I nearly didn't get to church, though. There was a half-marathon going along the main road I need to cross. If I'd been setting off at the usual time, the runners would have been more spaced out, but because I needed to be there early, I was met with a solid mass of bodies! In the end, I played a kind of real-life Frogger - getting into a gap, letting a couple of people run past then moving forward a couple of steps, letting a couple more go past! One bloke swore at me but I think he was entitled. From his pov, I was some random woman getting in his way who could have just waited half-an-hour. Which I couldn't but he didn't know that.

I had a chat with a newbie who was with us last week, too, but I didn't get a chance to talk to then. They moved to Liverpool from London quite recently and since they moved have suffered from some problem with their legs - and apparently we have a leading neuroscience team here, which they couldn't have accessed in London. I asked what had brought them to Liverpool and they said they didn't really know - but they were glad they'd made the move! It's what a former minister of ours would have called 'a God coincidence'.

This afternoon, I did a bit more on clearing the middle patch in the garden, raking up anything loose enough to be raked. The main problem I'm going to have, I think, is that the compost bin is now full! I also checked the bird feeder that's been taken over as a nesting box and a bird flew out. I just hope it went back and I haven't scared it off. I tried to peer in from the other side of the bush and a robin perched on a branch watching me, so perhaps the nest is theirs? I decided to just keep away from it for the time being. The robin was also hopping around the garden pecking at the ground I'd cleared, so it's also benefitting from me being out there!

I've also done an extra bit of cleaning in the bathroom ahead of the visit from Occupational Health, tomorrow. I found a 'recipe' for cleaning tiles - mixing washing soda and bleach into a paste, working it in with a toothbrush, then rinsing it off. It not only worked on the grouting but also some icky bits on the tiles themselves. I think it's going to have to be a more regular job, though, because it's still not perfect.

I made some progress in FFXVI. Clive was 'invited' to meet another dominant and took up the invitation with Gav and Jill in tow. Gav said something about helping out and I thought, 'And Torgal! Torgal's a good boy - he always helps.' forgetting that in this particular section Torgal really does have his own moment that comes as a surprise to everyone, including himself, I think <3

In the meantime, LFC managed to throw away a lead twice, eventually losing 4-3 to Man U in the FA Cup Quarter Final. But it means we can focus on the Prem, now. And the Europa League, which is the only trophy Klopp hasn't won. Either, or both, would go very nicely with the Carabao Cup as a farewell gift to everyone's favourite German :)
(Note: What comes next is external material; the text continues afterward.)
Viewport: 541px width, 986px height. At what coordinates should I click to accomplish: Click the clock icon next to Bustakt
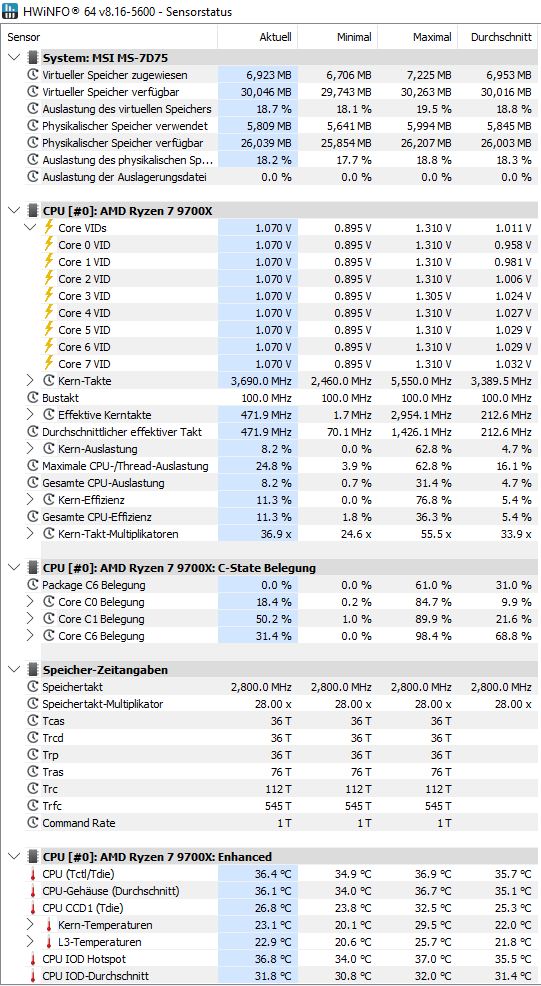click(33, 398)
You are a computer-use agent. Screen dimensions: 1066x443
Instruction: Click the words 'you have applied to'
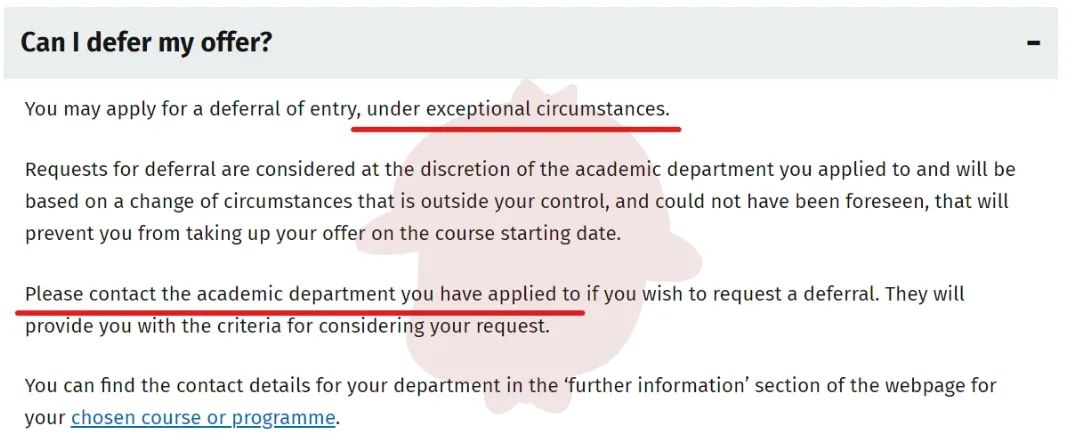pyautogui.click(x=491, y=294)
I finished 'Emma' last night, so now it's on to 'Northanger Abbey', probably my least favourite Austen book. I think it's because Catherine is so much younger than any of the other heroines and seems somewhat silly and naive - but that's also her charm. Also, Gothic novels aren't really my thing, although it's a pastiche on the genre rather than a Gothic novel in its own right, and I very much enjoy it on that level.

And I think that will do for now. I really need to get to bed!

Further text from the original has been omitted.